What is required: Reproduce the records from the line containing "720x497 pixels." through the line containing "click(179, 316)", with both of those lines included.

Records to process:
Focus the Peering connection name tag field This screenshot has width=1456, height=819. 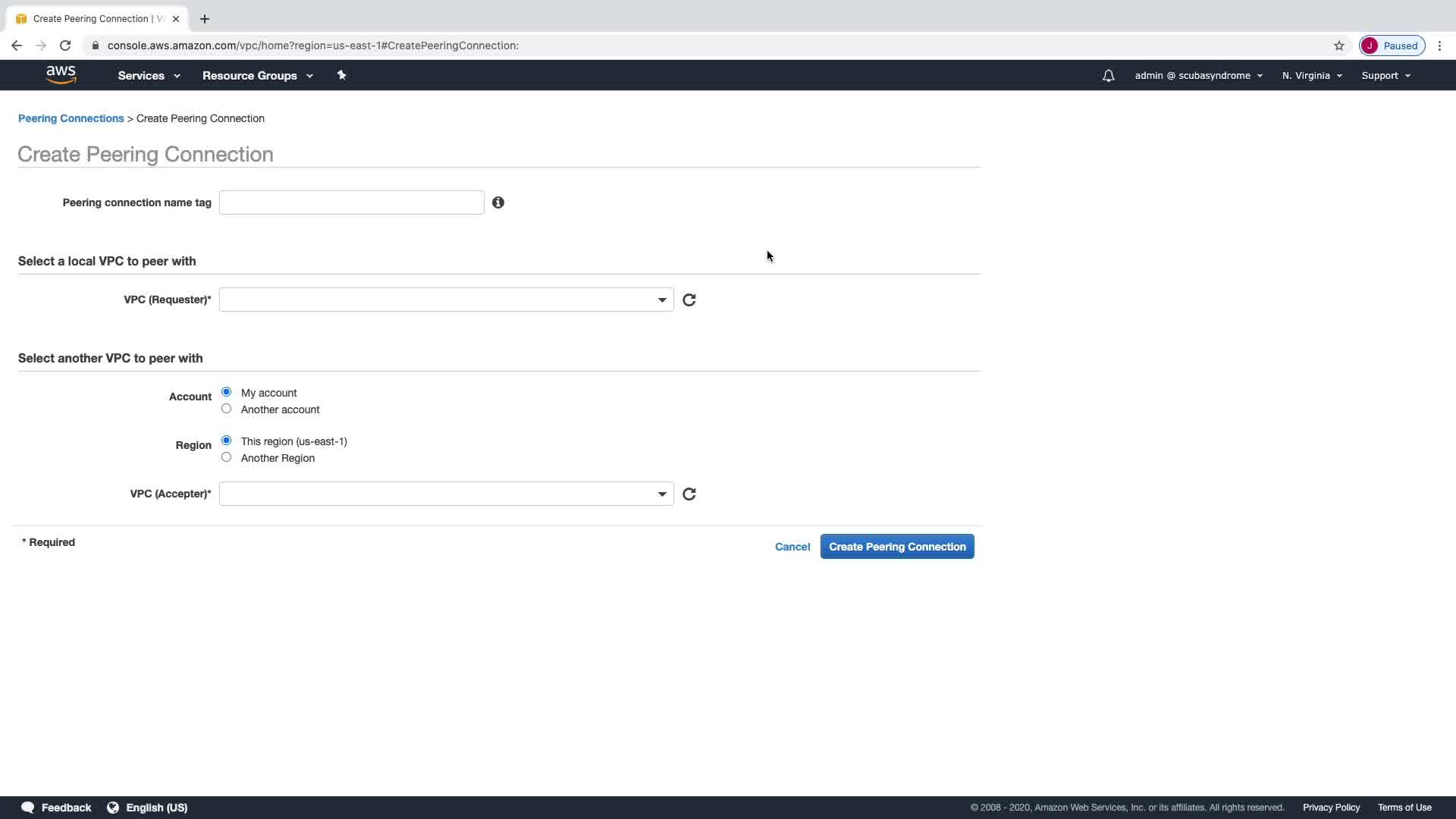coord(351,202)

--

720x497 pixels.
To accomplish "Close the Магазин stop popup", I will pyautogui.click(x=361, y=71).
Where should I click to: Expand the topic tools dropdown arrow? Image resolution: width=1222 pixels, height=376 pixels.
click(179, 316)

Task output:
720x497 pixels.
To accomplish "Close the Магазин stop popup", I will pyautogui.click(x=361, y=71).
Where should I click to: Expand the topic tools dropdown arrow? Image resolution: width=1222 pixels, height=376 pixels.
click(179, 316)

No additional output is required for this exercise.